Strange it says that Celebrimbor "claimed" descent from Daeron. Well why not just say that he was "a Sinda descended from Daeron"? Remember Celebrimbor's reason for staying behind in Nargothrond? He was aghast at his father's actions. I mean, if Curufin was your father would you admit it? 

Then look at the reason for making Daeron a Sinda. This was to explain the use of Daeron's runes in Eregion from where it spread to the Dwarves who then adapted it and used it frequently. Compare this to the possible reasons for making Celebrimbor a descendant of Feanor, and so of Curufin in specific. I do not remember if we are told why exactly Tolkien thought this was a good idea but the first idea in my is that it is because of his skill as a smith. And just off the top of my head was his name Silver-fist not the reason for him having been a Teler for a time? Or was him being a Teler in fact the inspiration for making the Teleri great silversmiths? (I'll have to check).

But as for the Sinda reason, I think this could have been easily enough explained by the fact that runes are more suitable for inscriptions, and therefore would be used often among metalsmiths right? On the other hand, not all great craftsmen need descend from feanor himself . 

Not that I will chose to like whichever version that I think offers the better explaination of some fact in the story, but it is something to think to about.

But back on topic... as you pointed out, it isn't impossable for an elf to love more than one person. It is however impossable that Celebrimbor the Sinda's mother is the deepest darkest most best kept secret in the history of elvish scandal .


----------



## Aiwendil2 (Aug 6, 2004)

Nóm wrote:


> Daeron.... he told on Luthien every chance he got when it came to Beren.



Not quite, if I recall correctly. He betrays her first when she is meeting Beren in the woods, which leads to Beren's encounter with Thingol and the quest of the Silmaril. Then he betrays her when she is thinking of going out after Beren to rescue him from Tol-in-Gaurhoth, resulting in her imprisonment in the tree-house. But then, when she's casting her spells, he asks her what she's doing and she tells him - and he holds his tongue. It's the same old story-telling pattern as in the three little pigs - the first time a mistake is made; the second time the mistake is repeated; the third time breaks the pattern.

Inderjit wrote:


> And why not keep her as his brother? Maybe Tolkien wanted to keep Luthien as the only child of Thingol-makes her more special and unique I suppose



I think that's part of it; but also it allows his attraction to her, which goes a little way toward motivating his dislike for Beren.


----------



## HLGStrider (Aug 7, 2004)

I think because Jealousy is such a strong factor in so many tragic tales.
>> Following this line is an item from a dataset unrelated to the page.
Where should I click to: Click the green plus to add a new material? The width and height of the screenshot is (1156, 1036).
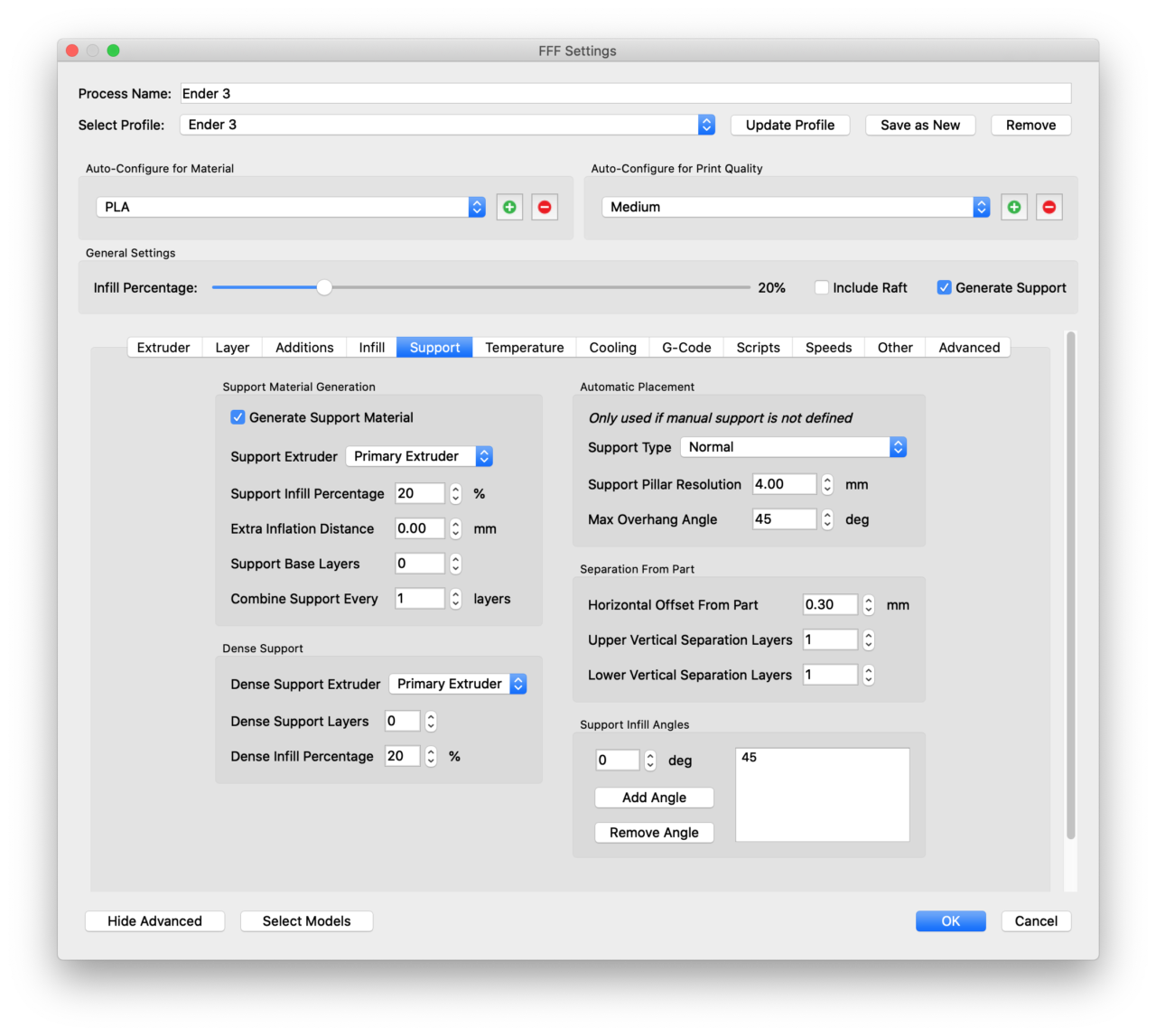pos(509,207)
Also because, as the most beautiful of creatures, it seems unreasonable that no one else would be in love with her.

Also there is the protection bit.


----------



## Elfarmari (Aug 29, 2004)

Inderjit S said:


> I think it was through general concern. Men were certainly villified-esp. Men who spoke the language of the perfidious Northern Sindarins and he would have been shocked at Luthien's association with this strange, and unseemly man, anyone would, the Sindar lived in a pretty enclosed world with little outside contact. Some of it may have been motivated by spite though.


I always assumed whatever his motivations, the fact that Beren was a Man was the main reason for Daeron's concern, and reporting to Thingol. Beren and Luthien were the first union of Eldar and Edain, and before them it was basically held unthinkable (as Andreth and Aegnor in Athrabeth Finrod ah Andreth). By many, then, their love would have seemed doomed and completely hopeless from the start, so that by stopping this love, Daeron may have thought he had Luthien's best interests at heart, regardless of his own feelings for her.


----------



## Inderjit S (Aug 29, 2004)

> Thingol. Beren and Luthien were the first union of Eldar and Edain, and before them it was basically held unthinkable (as Andreth and Aegnor in Athrabeth Finrod ah Andreth).



Indeed-when a wise Elf like Finrod sees little good in such a union, then is it any wonder that a less wise Elf such as Daeron and Thingol's people reacted in the way they did? The union of mortal and immortal was a big no-no--who knew how catostrophic the results could be?


----------